| TRY IT |
State how many lines of the entries hold the string "agent", and nothing more.

════════════════════

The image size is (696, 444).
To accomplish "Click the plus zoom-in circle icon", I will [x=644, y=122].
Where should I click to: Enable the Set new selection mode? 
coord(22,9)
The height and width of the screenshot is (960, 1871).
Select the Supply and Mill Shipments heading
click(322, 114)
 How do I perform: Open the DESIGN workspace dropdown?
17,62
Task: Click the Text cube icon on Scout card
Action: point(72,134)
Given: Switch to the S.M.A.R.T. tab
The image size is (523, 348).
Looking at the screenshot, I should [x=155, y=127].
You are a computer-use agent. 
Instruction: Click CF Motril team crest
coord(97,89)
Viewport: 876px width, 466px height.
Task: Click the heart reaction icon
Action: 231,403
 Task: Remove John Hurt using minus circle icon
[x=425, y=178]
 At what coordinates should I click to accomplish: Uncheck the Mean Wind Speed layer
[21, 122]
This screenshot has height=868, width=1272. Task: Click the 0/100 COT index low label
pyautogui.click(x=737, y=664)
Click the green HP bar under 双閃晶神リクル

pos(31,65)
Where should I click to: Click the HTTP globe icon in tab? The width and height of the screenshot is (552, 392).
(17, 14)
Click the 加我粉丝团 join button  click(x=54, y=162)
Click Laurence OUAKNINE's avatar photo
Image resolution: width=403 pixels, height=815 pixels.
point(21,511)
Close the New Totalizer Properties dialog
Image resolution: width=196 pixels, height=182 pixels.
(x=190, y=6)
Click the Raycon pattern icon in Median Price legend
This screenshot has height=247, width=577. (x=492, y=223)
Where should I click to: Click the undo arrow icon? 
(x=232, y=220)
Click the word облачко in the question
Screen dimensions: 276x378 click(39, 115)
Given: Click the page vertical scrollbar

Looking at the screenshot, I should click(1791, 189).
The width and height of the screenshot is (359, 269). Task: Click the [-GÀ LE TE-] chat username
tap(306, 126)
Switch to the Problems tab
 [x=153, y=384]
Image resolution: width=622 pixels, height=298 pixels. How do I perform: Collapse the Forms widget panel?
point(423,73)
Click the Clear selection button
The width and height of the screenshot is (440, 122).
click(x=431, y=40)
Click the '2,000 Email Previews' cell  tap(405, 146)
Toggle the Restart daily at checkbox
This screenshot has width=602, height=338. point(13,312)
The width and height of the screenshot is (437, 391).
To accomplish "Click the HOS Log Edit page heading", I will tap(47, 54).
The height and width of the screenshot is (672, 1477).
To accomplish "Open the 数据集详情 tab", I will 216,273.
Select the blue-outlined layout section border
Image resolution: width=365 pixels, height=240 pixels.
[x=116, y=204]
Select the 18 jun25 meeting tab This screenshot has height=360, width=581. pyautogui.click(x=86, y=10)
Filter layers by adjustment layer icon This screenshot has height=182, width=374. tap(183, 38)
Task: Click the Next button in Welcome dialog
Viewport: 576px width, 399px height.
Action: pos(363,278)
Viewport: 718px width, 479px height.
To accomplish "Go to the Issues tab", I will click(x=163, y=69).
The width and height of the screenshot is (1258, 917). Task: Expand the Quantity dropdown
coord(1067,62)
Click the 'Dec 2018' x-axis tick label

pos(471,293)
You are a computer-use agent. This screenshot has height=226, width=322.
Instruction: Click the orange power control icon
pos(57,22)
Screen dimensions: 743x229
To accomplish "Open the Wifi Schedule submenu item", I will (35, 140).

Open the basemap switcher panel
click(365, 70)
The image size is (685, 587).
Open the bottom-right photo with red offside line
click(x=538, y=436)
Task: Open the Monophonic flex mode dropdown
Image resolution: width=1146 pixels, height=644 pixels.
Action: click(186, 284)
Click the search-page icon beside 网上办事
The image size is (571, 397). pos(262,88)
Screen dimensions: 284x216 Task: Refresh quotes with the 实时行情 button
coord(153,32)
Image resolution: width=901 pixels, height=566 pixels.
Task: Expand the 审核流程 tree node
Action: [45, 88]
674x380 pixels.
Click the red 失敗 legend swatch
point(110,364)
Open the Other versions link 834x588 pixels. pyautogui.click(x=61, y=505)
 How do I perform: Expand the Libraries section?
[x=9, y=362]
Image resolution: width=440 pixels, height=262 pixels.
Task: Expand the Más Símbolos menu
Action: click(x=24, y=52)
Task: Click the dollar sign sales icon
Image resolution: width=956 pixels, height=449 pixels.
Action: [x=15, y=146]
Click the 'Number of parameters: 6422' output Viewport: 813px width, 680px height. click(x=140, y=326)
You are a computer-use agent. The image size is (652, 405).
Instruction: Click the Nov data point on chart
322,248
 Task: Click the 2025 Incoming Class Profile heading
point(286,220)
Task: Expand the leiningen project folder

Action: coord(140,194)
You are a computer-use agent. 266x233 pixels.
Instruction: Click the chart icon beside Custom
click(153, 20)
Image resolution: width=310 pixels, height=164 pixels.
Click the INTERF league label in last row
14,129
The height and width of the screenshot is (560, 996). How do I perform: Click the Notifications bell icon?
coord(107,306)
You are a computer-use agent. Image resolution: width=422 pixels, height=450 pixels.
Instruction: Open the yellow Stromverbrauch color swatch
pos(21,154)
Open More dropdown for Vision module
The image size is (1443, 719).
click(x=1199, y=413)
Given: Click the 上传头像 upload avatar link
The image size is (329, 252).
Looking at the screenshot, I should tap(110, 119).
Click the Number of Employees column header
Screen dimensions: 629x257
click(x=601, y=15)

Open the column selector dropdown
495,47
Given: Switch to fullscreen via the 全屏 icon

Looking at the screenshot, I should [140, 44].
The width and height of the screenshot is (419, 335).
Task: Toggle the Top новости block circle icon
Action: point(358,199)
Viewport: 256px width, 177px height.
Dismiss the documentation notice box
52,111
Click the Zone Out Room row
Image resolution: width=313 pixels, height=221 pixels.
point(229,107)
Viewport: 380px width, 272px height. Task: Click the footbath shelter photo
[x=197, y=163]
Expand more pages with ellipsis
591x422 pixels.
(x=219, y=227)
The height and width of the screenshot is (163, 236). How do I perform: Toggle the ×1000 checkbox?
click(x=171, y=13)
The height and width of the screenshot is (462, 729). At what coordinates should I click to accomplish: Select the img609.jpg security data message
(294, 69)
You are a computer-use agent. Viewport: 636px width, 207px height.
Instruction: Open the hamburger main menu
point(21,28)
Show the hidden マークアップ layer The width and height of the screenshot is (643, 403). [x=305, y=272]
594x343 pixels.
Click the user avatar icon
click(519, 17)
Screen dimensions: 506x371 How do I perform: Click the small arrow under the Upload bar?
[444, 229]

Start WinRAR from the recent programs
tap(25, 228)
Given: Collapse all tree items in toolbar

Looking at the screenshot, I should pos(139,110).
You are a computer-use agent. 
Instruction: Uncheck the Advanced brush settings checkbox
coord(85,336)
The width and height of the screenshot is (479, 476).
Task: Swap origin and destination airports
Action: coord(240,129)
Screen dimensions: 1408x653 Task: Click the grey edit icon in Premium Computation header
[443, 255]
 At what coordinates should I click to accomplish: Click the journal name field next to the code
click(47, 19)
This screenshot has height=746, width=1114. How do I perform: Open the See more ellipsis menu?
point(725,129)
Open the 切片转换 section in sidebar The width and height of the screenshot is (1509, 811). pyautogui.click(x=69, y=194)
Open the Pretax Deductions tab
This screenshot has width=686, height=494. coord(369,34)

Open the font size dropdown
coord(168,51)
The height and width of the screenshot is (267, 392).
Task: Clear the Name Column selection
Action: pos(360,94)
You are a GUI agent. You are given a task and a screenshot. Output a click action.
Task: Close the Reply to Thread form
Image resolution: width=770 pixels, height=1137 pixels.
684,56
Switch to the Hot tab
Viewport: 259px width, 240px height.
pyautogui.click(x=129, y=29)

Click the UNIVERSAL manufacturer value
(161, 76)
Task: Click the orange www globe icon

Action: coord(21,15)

════════════════════

| THE COMPLETED TASK |
8